It may seem like you have well-laid plans for your construction project but contractor estimates may need detailed consideration. At first glance, such agreements may seem comprehensive – addressing all major issues from pricing to fulfilment. But what does the fine print say? In the event of an unforeseen issue or change, are your best interests covered?
Here are some common issues to check for in your construction contract:
What is the actual project price?
Surprisingly, something as fundamental as pricing is often left somewhat ambiguous in construction agreements. A contractor will often provide a final cost estimate – which includes a breakdown of work and general conditions. The owner will then approve the estimate. It is possible at this point that no express provisions have been made for a project going over budget.
Having an official construction contract (not just a signed estimate or purchase order) will help to avoid this problem. A construction contract can explicitly state the pricing terms – which can prevent disputes once the project is underway.
Additionally, both contractors and owners will do well to understand a contractor’s obligations under the Consumer Protection Act not to exceed the estimate by a significant amount unless by consent. Preparing or requesting a revised estimate could potentially benefit both parties.
What happens if there’s a delay?
In some cases, a contract may not make it clear what ramifications the contractor will face if the project runs behind schedule.
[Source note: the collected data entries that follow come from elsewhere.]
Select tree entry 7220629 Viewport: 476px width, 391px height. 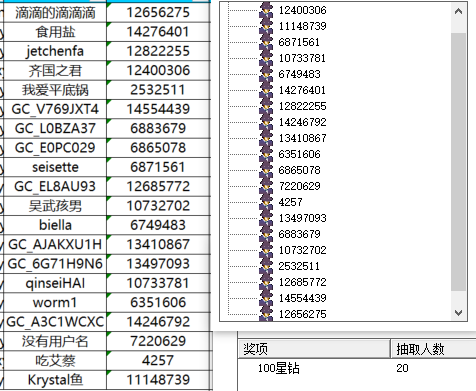tap(299, 186)
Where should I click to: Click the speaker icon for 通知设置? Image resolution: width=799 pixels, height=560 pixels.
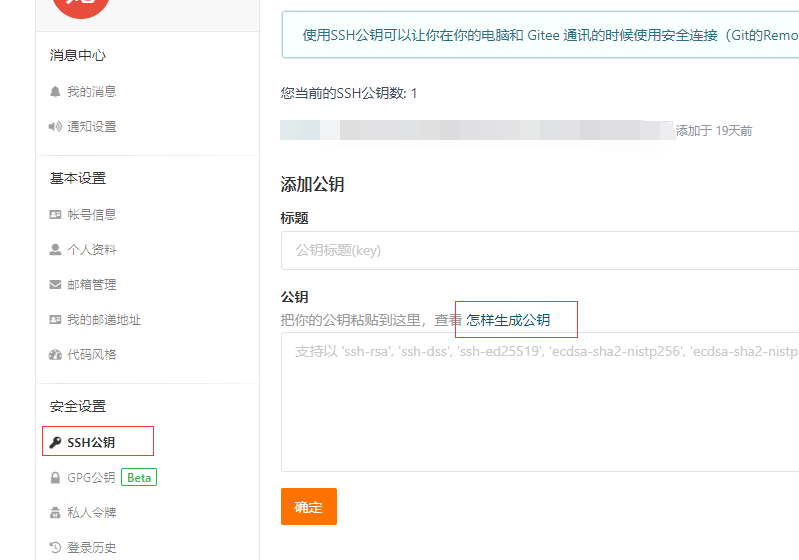[x=55, y=126]
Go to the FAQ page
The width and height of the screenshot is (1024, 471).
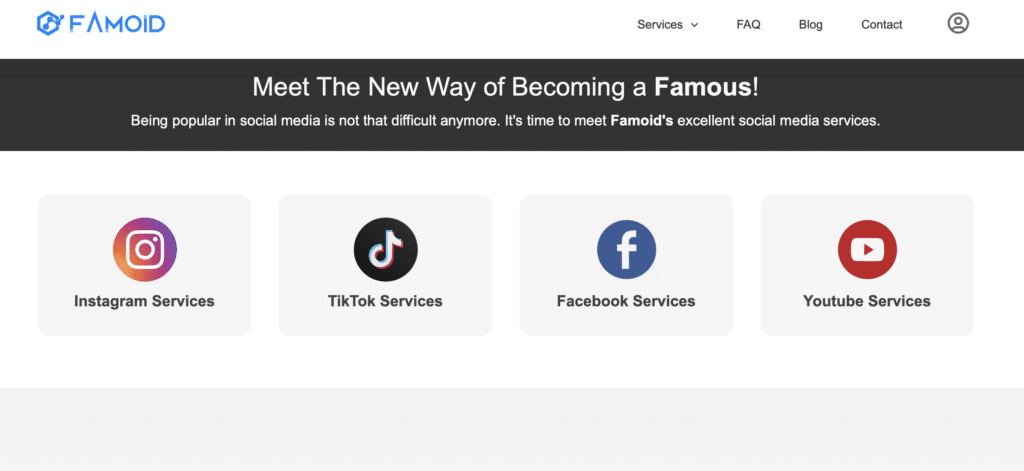pyautogui.click(x=748, y=25)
In other cases, the contract may have conflicting messages about what the consequences are. At what point might or should a contractor be responsible for the resultant costs of a delay and are their limits to that liability?
A good construction contract should specify exactly what should happen in the event of a project delay – including how damages will be calculated, whether there is a cap on damages, and whether covering out-of-pocket expenses are the only remedy for the delay.
What are the warranty terms?
Warranty provisions are relatively common in construction agreements, but they often lack essential details. For instance, a contractor may offer a one-year warranty for parts and appliances, but when does the timer start running? From the point of appliance purchase, or from the point at which the project is completed and handed over to the owner? In the event that a part is defective, is it the contractor’s responsibility to remove or replace it? Which party is responsible for return shipping? If repair work is required, does a new warranty period commence from that point?
A strong construction contract should address all of these eventualities.
Omission of seemingly minor details can put you in a disadvantageous position if things start to go wrong on a construction contract. It is important to consult a legal professional if you are an owner concerned about a major project, or a contractor who wants to estimate a project appropriately or wishes to have a construction contract that covers all bases.